Der Wert des Buches begründet sich neben einer starken thematischen Untergliederung (bis zu 5 Ebenen) in den vielen anschaulichen Tabellen und Diagrammen. Im Anhang finden sich für alle im Text erwähnten mathematisch relevanten Gesichtspunkte beispielhaft niedergeschriebne Vorgehensweisen.
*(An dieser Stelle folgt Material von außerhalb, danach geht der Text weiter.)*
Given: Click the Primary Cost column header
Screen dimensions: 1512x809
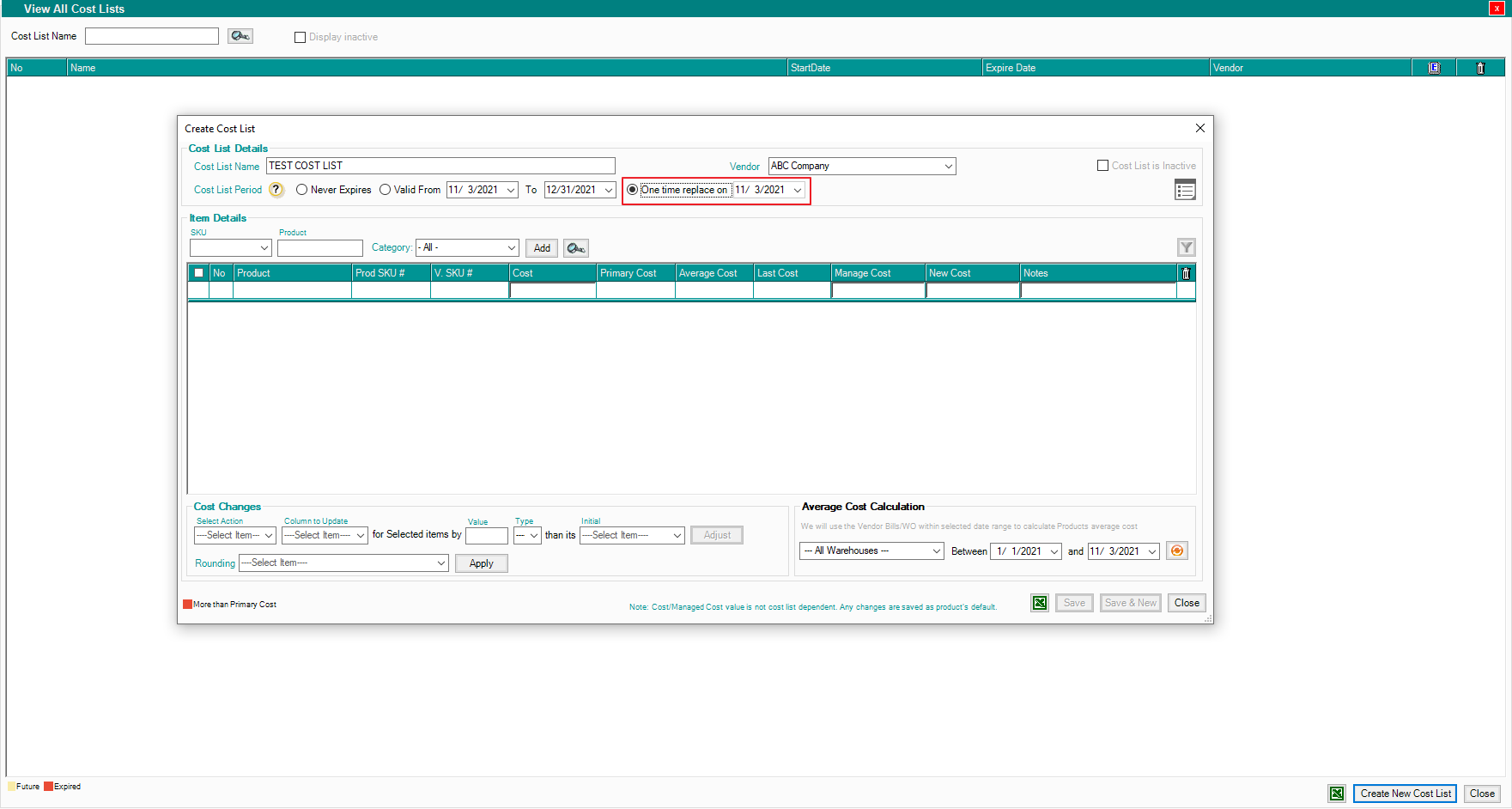Looking at the screenshot, I should (635, 273).
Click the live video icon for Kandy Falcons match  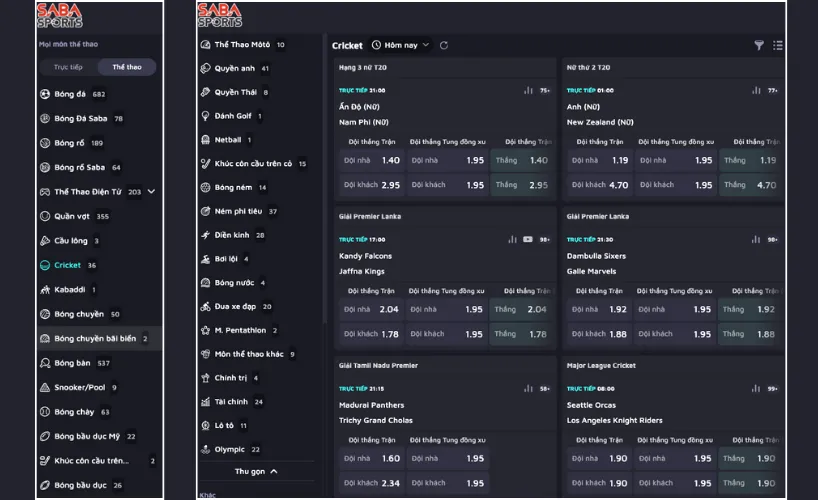pyautogui.click(x=528, y=239)
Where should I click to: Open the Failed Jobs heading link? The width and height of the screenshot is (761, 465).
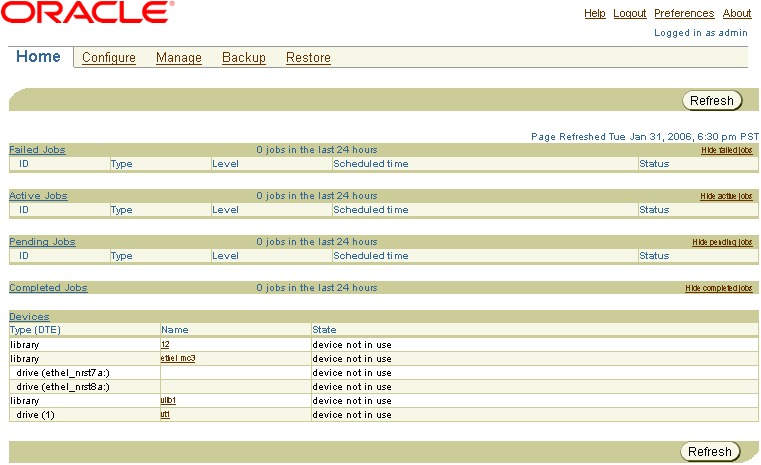(37, 150)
Das Inhaltsverzeichnis selbst bietet einen durchgehenden roten Faden auf und ist bei der Rekapitulation hiflreich. Das Register umfasst 7 Seiten und offenbart noch einmal die Vermittlung von Stichworten, die bei der Entwerfung von eigenen Methoden zur Qualitätssicherung berücksichtigt sein wollen. Wer hofft, Details aus der Statistik wie Unsicherheiten, Fortpflanzungen, Normalverteilung, Verwerfen von Daten, Kovarianz und Korrelation, Binominalverteilung, Poisson-Verteilung, Chi-Quadrat-Test zu finden, wird entäuscht werden. Das Augenmerk der "Entwicklung eines Qualitätssicherungssystems" liegt auf logischen Kriterien für den Nachweis, für die Kalibrierung, für Kontrolle der Analysenpräzision, für Wiederfindungsrate, Matrixeinflüsse, Mittelwert-t-test, Kontrollgrenzen, numerische Entscheidungskriterien oder Ringversuche für Laborüberwachung.
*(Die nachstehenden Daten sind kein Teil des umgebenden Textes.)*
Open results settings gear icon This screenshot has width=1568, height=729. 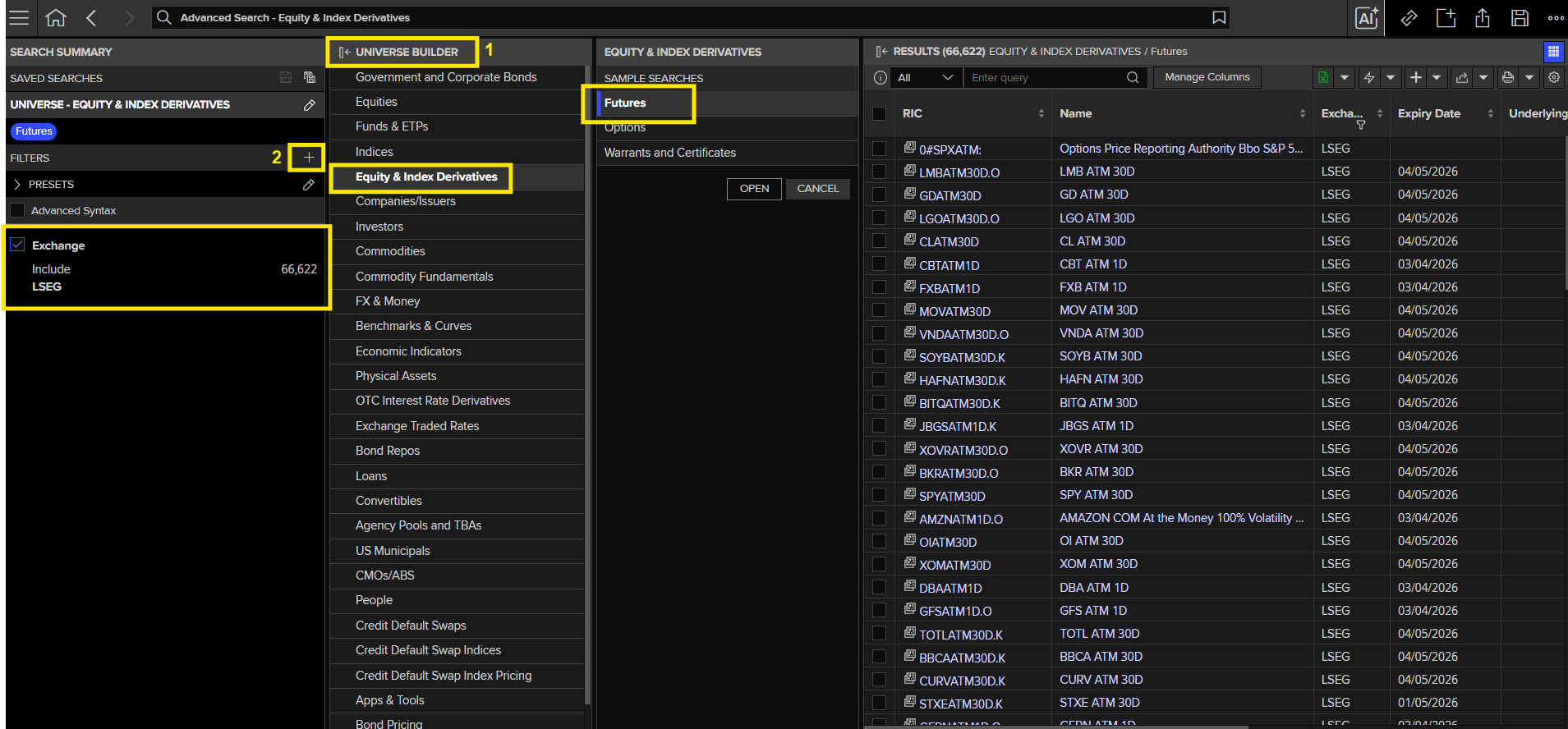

Was zudem nicht enthalten ist, sind die Eigenheiten von analytischen Meßmethoden. Darüber ist der jeweilige Operator am besten informiert. Das Buch zielt speziell auf die Organisation in größerem Rahmen, ist also bewußt allgemein gehalten worden.
Die Tatsache, daß das Buch 5 Jahre nach Erscheinen in einer internationalen Ausgabe erschienen ist, kündet von der Relevanz des Themas für alle Wissenschaftler, die Laborergebnisse publizieren.